Além disso, pode levar
a placenta a se separar da parede uterina antes da hora do parto -- uma condição
conhecida como descolamento de placenta, que
provoca forte sangramento e pode ser fatal tanto para a mãe como para o bebê.
A maior parte dos bebês
expostos ao uso de cocaína antes do nascimento não necessariamente terá uma anomalia,
mas pesquisas indicam que correm sim mais riscos de isso acontecer (e os riscos
são maiores conforme a frequência com que a mãe consome a droga). Algumas das anomalias
associadas à cocaína são defeitos cerebrais, no rosto, nos olhos, coração, intestino
e órgãos genitais do bebê.
Outro problema é que filhos
de usuárias muitas vezes passam por crises de abstinência da droga, tendo maior
dificuldade para ser confortados e se assustando ao menor toque ou barulho. Esse
tipo de complicação pode durar de oito a dez semanas depois do nascimento ou até
mais.
Ecstasy:
De acordo com uma pesquisa
do Serviço de Informações de Teratologia Britânico, houve maior número de más-formações
(especialmente de membros e coração) entre os bebês de consumidoras de ecstasy,
especialmente se associado a outras drogas, do que de mães que não tomavam nada.
Heroína:
A heroína provoca diversos
efeitos negativos no bebê em desenvolvimento, como menor crescimento fetal, nascimento
prematuro -- cerca de metade dos filhos de mães viciadas em heroína nasce antes
do tempo e até a morte mesmo antes do nascimento.
Crianças expostas à heroína
durante a vida uterina costumam sofrer sintomas fortíssimos de crise de abstinência
depois do parto, necessitando de tratamento que pode levar semanas. Entre os sintomas
estão irritabilidade, desassossego e dificuldade de comer e respirar, e só especialistas
no assunto são treinados para lidar corretamente e de maneira segura com esse tipo
de situação.
Tem
como parar?
Independentemente de você
ser uma usuária casual de drogas ou fazer uso pesado delas, parar nem sempre é fácil,
mesmo durante a gravidez. É uma decisão que exige coragem e muitas vezes uma mudança
radical de estilo de vida por um bebê que você nem conhece ainda ou ama.
Por mais que a decisão
seja exclusivamente sua, é sempre bom ter ajuda por perto nessas horas. Não deixe
de comentar com o médico ou a enfermeira que acompanha seu pré-natal se você usou
ou usa algum tipo de droga. Provavelmente vai dar vergonha de falar, mas lembre-se
de que eles são profissionais que já viram coisa muito pior e são treinados para
auxiliar e cuidar dos seus pacientes da melhor maneira possível.
Você certamente não será
a primeira grávida nessa situação que eles conheceram e sua vontade de se informar
mostrará o quanto você se importa com a saúde do bebê que está para chegar.
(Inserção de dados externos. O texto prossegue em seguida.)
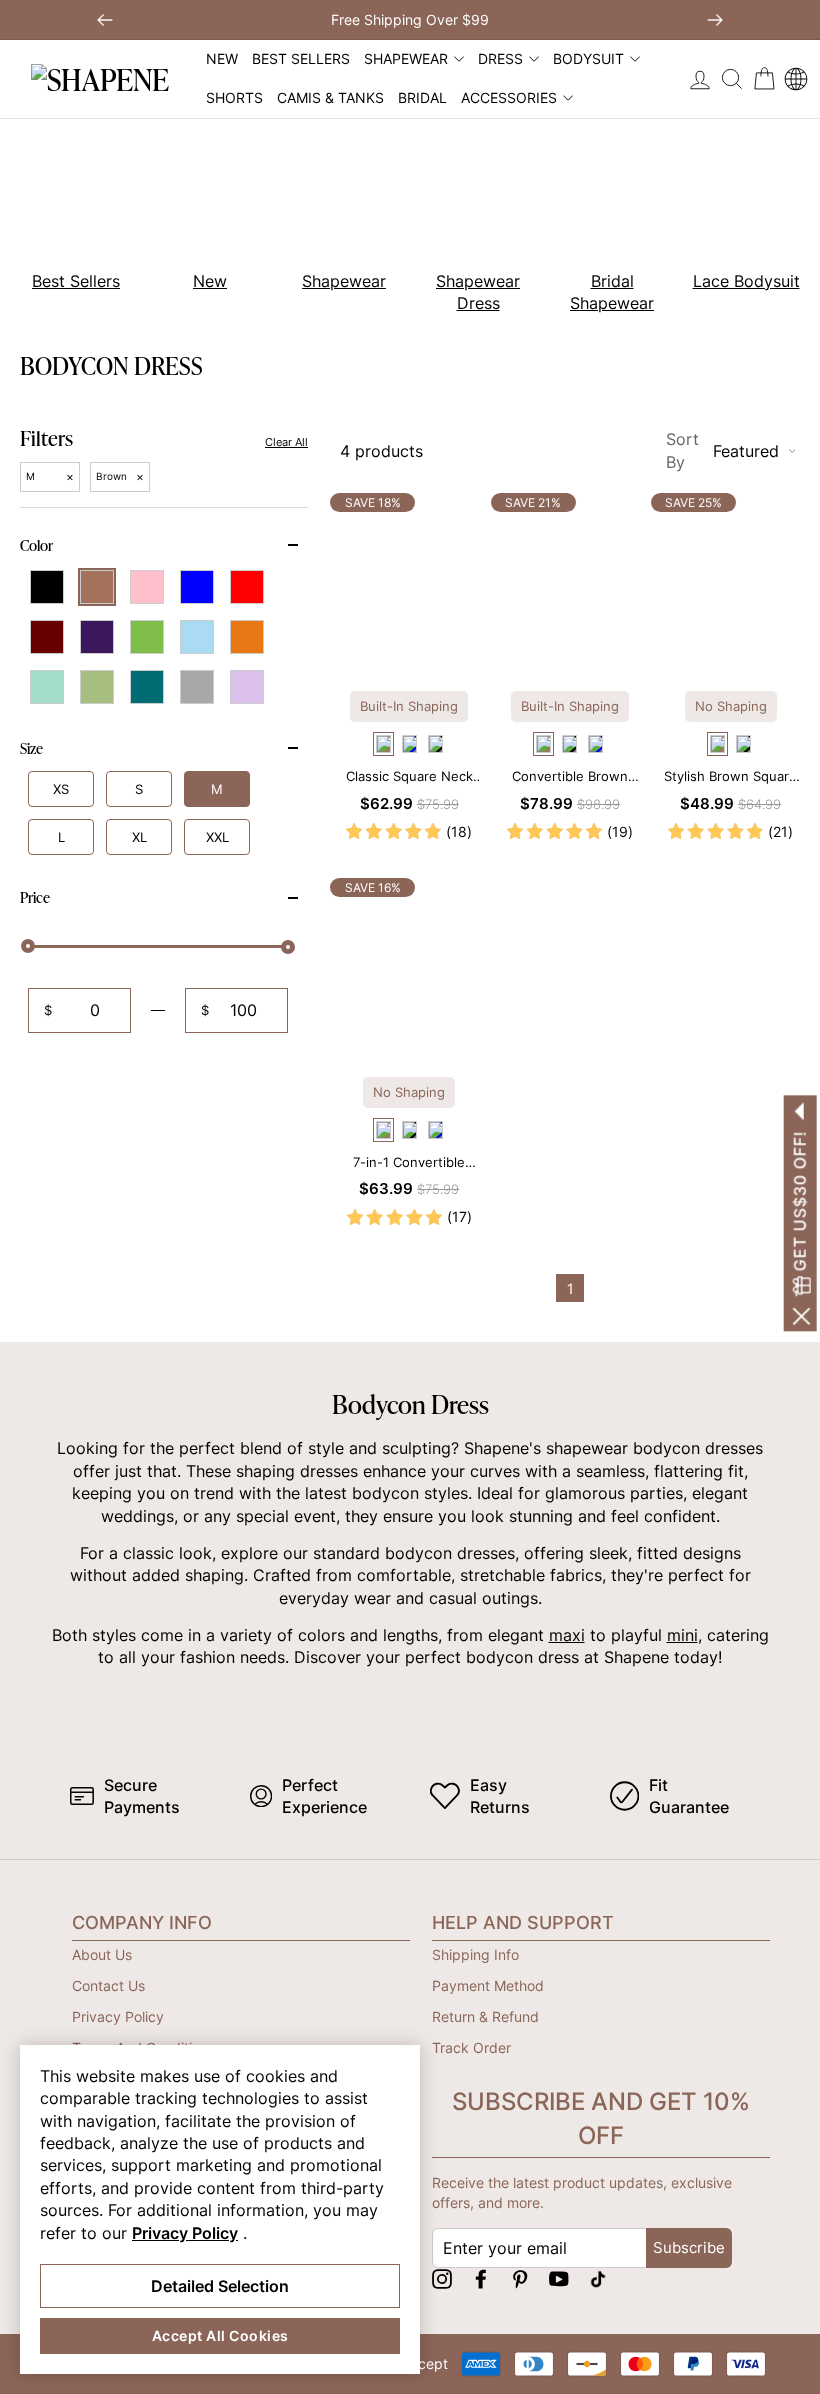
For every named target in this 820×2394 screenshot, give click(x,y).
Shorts (234, 97)
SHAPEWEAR (406, 58)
Profissionais
de saúde também têm o compromisso de não contar para ninguém o que é discutido dentro
do consultório.
E quem
usou sem saber que estava grávida? Vai fazer mal para o bebê?
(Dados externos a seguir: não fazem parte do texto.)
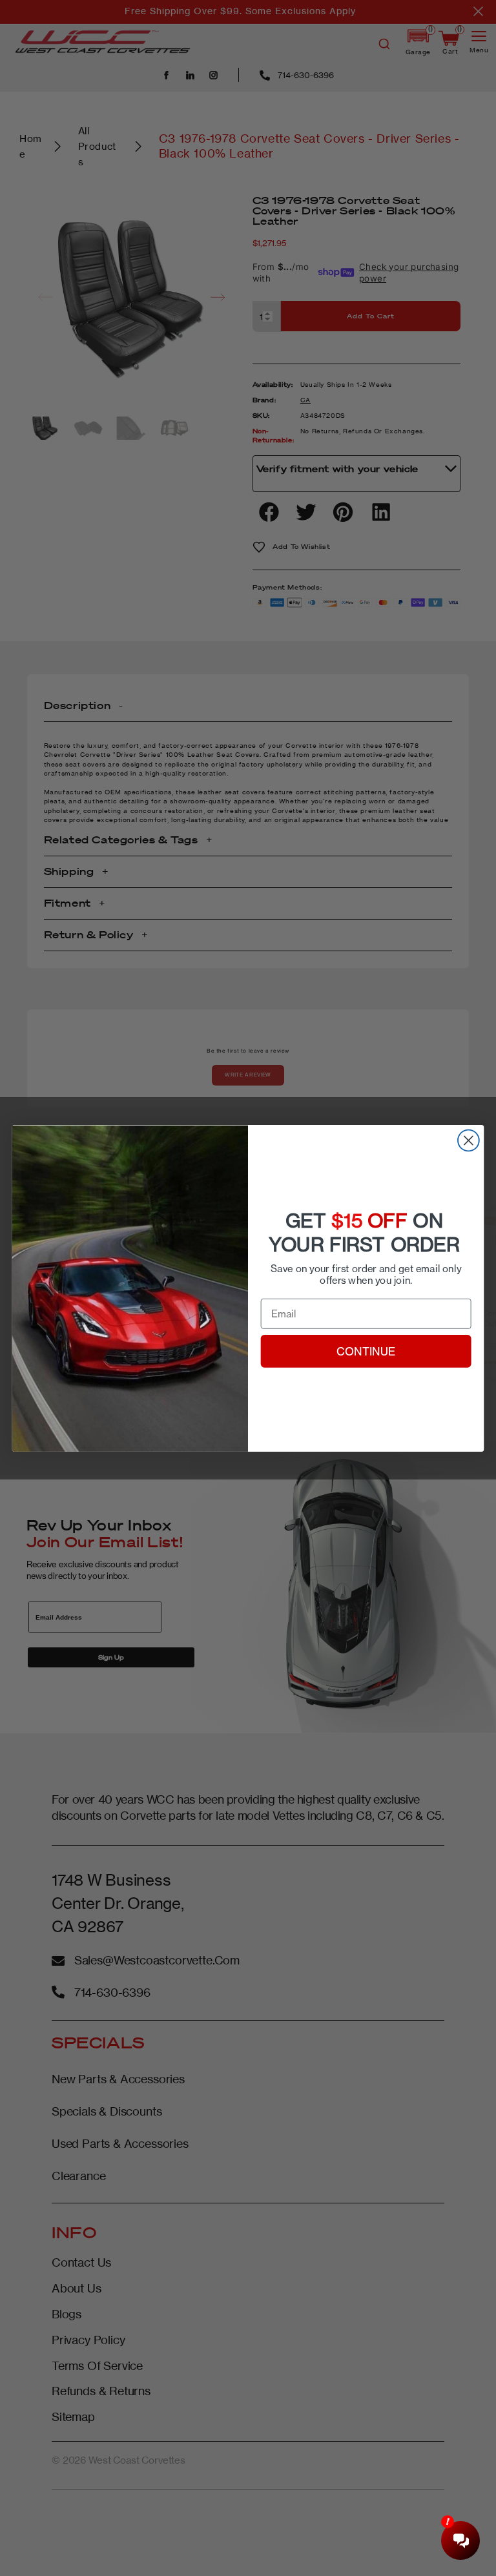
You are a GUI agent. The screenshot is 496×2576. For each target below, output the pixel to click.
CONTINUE (365, 1351)
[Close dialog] (468, 1140)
O primeiro passo é realmente
não usar mais nada, para não correr mais risco nenhum, ainda que seja no finalzinho
da gravidez. Não pense que agora já não vai fazer mais diferença. Faz sim. Procure não ficar desesperada achando que seu
filho vai nascer com mil problemas. A verdade é que não dá para ter certeza, por
isso é tão importante fazer um pré-natal direitinho,
com todas as consultas e ultrassons que forem pedidos.